他者の権利を制限すると自身の権利も制限される—心の内務省を抑えろ[17](松沢呉一)-2,836文字-
「部落民とは誰か—心の内務省を抑えろ[16]」の続きです。
このシリーズは「ネトウヨ春(夏)のBAN祭り」からスピンアウトしたものなので、図版がない時は祭りの写真を使っています。
属性による二元論の誤り
このシリーズの前に論じていた「そうではない人が在日と言われても否定してはいけない」という考え方も、在日と日本人で「自分は何者であるのかを主張していい権利」の行使に差がついている点において、朝田理論の延長にある、あるいは類似している発想と見なすことが可能です。在日は日本人の権利を制限することができる属性だということです。
私はこの考え方に反発がありました。「属性を問わず、権利は誰にも等しくある。だから差別は否定されるべきである」という考え方と対立してしまうのです。
朝田理論に当てはめて考えると、「在日が不快と感じたら全て差別なのだから、日本人は在日であることを否定してはならない」「差別か否かは在日しか分からない」ということです。そこまでは誰も言ってないですが、考え方の筋道としては同じです。
属性による二元論であり、ある個人の立ち位置や発言は、属性によって絶対的に規定されるという考え方です。これは無理があります。無理があるにもかかわらず、それを主張する人たちが必ずと言っていいほど出てきます。
最近は聞かなくなりましたが、「ヘテロ強制社会」みたいな考え方の延長で、異性愛者の異性愛者たる主張は同性愛者の居場所を奪い、その自己主張をできなくしてしまうのだとの考え方があります。この考え方においては、異性とのセックスを語ること、異性との恋愛を語ること、異性との結婚を語ることもすべて批判の対象になります。
現実に異性愛者であらんことを強制される場面はあるでしょう。異性と恋愛し、異性とセックスし、異性と結婚するのが前提になっていて、そこから外れることが難しい会社は今も存在し、同性愛者であることがわかると不利益を受けることもなおあって、それを「ヘテロ強制社会」として批判し。改善を求めるのはいいとして、個人が異性愛者であることを表明することまでがその社会に加担しているとするのは馬鹿げています。
もしこの時に、異性愛者の主張を抑えることで同性愛者の主張が可能になる可能性があるのであれば、少しは検討する意義があるでしょうけど、異性愛者が異性愛者であることを主張できない社会では同性愛者も同等に主張できないか、今以上に主張できなくなるでしょう。
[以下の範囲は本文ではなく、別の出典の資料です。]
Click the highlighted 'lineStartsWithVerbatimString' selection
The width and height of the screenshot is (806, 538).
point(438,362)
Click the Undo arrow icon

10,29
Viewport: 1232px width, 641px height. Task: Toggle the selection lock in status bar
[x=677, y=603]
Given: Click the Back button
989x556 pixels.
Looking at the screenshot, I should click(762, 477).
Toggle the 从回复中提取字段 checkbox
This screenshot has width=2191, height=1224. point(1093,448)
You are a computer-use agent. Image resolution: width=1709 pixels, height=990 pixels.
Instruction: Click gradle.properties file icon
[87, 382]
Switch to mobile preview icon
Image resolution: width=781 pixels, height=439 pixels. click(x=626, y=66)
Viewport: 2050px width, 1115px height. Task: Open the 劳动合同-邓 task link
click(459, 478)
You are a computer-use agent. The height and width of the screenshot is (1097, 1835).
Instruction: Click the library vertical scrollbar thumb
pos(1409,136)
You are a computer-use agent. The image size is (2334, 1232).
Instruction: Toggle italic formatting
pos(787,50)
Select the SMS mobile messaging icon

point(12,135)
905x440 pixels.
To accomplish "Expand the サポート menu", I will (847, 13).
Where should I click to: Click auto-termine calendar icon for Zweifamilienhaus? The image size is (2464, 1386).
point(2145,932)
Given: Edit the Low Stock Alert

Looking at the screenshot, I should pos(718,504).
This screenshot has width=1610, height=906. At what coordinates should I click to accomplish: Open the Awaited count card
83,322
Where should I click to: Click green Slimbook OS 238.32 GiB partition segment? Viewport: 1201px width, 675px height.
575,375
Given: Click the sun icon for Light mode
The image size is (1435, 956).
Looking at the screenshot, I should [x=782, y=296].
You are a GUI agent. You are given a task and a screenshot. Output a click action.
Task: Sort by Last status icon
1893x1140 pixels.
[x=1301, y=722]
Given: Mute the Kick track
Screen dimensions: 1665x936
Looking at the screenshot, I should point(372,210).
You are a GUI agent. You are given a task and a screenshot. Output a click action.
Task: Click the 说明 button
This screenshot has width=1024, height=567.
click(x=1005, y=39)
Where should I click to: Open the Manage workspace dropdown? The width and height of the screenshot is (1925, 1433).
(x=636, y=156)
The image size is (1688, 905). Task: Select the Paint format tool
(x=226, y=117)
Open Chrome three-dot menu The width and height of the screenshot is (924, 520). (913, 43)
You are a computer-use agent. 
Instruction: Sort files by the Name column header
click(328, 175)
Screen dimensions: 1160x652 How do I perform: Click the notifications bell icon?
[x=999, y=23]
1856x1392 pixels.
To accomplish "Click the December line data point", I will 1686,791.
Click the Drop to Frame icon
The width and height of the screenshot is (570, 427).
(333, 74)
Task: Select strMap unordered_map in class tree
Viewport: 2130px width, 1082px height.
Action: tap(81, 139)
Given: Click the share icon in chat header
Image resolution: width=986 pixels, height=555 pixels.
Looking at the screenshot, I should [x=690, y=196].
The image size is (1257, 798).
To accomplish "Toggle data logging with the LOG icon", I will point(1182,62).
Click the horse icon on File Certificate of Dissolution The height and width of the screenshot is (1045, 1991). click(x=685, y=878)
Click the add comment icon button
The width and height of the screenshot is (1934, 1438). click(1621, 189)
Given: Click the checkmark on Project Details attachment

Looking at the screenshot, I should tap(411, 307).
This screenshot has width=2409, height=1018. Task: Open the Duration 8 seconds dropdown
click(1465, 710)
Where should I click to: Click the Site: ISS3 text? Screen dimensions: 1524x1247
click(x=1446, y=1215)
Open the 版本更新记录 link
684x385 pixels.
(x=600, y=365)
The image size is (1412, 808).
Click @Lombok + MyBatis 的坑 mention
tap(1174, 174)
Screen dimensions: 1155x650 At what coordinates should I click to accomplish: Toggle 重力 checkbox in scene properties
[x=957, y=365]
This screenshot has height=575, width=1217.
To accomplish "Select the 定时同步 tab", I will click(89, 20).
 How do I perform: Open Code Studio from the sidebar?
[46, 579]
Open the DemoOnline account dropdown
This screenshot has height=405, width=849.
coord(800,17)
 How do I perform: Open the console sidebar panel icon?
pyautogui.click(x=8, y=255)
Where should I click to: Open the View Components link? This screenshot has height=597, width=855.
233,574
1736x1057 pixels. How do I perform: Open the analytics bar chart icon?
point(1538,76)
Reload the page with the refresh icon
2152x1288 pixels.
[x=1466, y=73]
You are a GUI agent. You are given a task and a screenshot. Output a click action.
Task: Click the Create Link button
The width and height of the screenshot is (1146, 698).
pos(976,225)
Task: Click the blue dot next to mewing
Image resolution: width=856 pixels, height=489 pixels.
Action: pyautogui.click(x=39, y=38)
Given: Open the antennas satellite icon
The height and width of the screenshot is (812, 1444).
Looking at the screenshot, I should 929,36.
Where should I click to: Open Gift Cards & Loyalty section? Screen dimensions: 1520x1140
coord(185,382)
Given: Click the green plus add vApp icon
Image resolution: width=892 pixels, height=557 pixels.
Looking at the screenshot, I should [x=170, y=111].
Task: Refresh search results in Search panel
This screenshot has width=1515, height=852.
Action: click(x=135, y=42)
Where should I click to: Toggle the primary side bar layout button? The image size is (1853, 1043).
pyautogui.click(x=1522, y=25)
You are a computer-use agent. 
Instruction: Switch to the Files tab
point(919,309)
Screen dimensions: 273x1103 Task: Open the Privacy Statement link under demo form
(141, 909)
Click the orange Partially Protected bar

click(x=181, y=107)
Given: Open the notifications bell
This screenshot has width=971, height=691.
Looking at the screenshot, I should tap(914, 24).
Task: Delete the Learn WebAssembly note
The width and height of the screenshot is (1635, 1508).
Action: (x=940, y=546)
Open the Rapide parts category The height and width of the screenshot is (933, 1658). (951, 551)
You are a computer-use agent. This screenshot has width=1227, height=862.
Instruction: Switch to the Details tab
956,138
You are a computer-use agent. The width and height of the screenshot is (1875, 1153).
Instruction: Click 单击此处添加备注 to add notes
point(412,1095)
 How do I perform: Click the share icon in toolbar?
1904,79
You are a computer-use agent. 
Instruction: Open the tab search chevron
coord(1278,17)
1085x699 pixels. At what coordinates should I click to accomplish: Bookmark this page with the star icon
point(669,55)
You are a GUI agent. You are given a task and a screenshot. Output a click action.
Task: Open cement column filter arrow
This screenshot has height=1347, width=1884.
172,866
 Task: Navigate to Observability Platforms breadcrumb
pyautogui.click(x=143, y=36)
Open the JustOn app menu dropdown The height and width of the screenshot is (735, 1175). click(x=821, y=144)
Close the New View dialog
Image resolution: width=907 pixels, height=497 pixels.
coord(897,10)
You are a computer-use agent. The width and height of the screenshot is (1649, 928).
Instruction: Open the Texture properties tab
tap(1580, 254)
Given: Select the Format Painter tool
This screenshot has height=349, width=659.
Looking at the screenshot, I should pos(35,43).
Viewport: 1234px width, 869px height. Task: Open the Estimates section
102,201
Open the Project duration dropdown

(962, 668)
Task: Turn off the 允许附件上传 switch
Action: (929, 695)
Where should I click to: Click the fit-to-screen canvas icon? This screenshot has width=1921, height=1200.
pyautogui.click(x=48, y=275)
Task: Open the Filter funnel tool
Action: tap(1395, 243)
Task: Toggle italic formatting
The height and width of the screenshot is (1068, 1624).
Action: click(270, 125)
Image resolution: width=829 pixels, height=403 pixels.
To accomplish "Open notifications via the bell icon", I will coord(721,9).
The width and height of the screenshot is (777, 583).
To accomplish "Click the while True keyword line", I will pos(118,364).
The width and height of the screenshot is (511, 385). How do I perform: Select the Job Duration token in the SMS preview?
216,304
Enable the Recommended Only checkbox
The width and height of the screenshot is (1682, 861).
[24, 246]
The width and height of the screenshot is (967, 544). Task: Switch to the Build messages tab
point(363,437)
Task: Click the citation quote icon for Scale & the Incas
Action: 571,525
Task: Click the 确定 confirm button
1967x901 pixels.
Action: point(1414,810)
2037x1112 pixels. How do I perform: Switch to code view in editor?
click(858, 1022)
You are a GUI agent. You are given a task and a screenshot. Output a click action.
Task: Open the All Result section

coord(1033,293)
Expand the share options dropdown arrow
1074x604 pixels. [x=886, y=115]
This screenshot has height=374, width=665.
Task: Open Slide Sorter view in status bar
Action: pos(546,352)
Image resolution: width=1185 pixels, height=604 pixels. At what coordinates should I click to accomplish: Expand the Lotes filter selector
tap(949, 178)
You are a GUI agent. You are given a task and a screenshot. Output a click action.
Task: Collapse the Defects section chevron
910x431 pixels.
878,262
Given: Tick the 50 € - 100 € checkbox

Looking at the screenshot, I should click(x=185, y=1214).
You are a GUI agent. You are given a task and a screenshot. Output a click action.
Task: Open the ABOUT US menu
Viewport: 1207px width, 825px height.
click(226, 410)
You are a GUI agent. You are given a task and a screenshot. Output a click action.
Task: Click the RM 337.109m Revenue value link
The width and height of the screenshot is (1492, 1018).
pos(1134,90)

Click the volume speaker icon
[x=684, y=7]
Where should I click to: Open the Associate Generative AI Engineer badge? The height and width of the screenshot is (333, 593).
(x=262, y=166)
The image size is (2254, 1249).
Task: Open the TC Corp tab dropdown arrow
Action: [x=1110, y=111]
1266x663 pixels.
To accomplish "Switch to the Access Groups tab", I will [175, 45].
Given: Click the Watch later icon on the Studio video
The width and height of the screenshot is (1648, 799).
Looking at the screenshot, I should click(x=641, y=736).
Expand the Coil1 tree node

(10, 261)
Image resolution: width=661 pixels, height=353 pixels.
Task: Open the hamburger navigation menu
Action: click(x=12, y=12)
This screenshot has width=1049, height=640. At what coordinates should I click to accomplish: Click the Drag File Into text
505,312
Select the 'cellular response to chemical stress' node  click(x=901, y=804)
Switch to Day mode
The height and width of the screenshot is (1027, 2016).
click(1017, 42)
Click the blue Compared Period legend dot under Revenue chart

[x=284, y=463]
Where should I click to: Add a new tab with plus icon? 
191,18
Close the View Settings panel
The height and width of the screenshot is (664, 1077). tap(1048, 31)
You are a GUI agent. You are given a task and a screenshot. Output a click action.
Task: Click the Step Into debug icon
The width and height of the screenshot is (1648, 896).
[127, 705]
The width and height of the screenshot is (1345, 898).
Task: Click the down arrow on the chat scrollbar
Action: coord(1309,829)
それ自体が馬鹿げているのと同時にこの発想はそう主張する人々自身の権利も剥奪する必然に無自覚である点が馬鹿げています。
マイノリティの主張も制限される
普遍主義の立場からすると、異性愛者と同性愛者という属性に関わらず、どちらも等しい権利があると考えます。だから同性愛者が結婚できないのは不当。「自分は何者であるのかを主張していい権利」を行使できないのは不当。それぞれが等しく権利を持つのだから、その権利を制限するもの、とくに法制度は変えるべきであり、ヘテロと同じ権利の行使ができるようにしようと考えます。
同じく在日韓国人・朝鮮人が自身の属性を意思表示して理解を求めていい。それと等しく日本人も自身が何者であるのかの理解を求めていい。
対してヘテロや日本人の権利行使を制限する発想は、同性愛者や在日が自分が何者であるのかの主張もまた制限されることを容認するしかない。ヘテロとゲイは性自認においてズレはなく、同性愛者の自己主張はトランスジェンダーを抑圧するという言い方が可能になるからです。アセクシャルの人にとっては異性愛者も同性愛者も自分の存在をなきものとして扱うものだという主張が可能になってしまい、異性愛者も同性愛者も黙るしかない。